• _YOUR OBJECTIVE_:
Count the lines in the entries below that contain the string "will", with case counting, and give only that number.

• _PROVIDED RECORDS_:
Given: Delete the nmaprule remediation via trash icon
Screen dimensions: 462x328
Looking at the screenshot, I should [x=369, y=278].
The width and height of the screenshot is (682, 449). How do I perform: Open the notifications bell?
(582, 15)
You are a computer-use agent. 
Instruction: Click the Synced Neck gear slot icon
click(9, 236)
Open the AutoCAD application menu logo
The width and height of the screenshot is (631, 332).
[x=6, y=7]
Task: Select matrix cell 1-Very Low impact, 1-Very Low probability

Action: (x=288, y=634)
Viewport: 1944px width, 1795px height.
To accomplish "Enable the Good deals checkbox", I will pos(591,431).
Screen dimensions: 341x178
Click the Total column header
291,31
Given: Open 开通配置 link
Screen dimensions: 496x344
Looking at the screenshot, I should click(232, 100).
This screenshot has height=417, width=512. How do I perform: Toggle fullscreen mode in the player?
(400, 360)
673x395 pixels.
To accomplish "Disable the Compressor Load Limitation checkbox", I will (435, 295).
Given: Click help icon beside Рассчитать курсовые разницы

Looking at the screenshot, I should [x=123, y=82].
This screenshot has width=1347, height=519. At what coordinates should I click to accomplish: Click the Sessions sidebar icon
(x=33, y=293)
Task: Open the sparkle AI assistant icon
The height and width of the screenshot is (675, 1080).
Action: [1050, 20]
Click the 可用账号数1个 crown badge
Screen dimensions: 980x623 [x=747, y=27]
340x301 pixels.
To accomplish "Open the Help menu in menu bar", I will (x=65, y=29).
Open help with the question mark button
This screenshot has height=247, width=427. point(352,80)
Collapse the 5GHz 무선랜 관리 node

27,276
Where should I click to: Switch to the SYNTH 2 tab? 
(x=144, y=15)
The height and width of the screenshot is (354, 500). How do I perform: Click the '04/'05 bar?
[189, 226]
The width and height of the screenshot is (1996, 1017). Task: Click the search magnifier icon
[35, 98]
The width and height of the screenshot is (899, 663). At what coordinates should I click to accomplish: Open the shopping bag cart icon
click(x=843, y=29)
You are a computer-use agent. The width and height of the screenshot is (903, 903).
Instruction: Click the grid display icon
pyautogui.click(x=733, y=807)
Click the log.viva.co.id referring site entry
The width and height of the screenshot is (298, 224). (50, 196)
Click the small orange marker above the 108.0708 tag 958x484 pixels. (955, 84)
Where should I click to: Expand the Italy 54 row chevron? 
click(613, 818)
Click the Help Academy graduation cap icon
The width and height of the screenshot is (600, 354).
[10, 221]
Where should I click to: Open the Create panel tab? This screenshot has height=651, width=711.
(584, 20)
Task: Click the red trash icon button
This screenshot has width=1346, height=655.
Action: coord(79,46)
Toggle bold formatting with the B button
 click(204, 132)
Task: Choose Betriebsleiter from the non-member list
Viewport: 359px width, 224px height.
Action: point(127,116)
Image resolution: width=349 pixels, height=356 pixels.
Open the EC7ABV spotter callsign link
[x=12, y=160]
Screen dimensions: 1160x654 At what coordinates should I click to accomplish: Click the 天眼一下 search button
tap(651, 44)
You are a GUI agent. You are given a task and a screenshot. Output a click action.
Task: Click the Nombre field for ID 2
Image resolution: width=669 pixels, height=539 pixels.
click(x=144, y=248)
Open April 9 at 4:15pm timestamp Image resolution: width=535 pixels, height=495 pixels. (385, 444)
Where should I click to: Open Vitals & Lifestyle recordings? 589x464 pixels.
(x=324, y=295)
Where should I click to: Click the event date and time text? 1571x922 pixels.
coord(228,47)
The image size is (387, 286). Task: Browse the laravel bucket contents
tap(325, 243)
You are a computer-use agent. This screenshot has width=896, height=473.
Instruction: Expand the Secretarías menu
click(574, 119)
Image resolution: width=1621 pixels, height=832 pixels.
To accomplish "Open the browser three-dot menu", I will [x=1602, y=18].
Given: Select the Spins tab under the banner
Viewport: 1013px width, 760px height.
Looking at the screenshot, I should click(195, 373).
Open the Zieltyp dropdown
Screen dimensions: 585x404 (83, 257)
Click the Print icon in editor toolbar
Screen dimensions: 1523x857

• _FULL ANSWER_:
4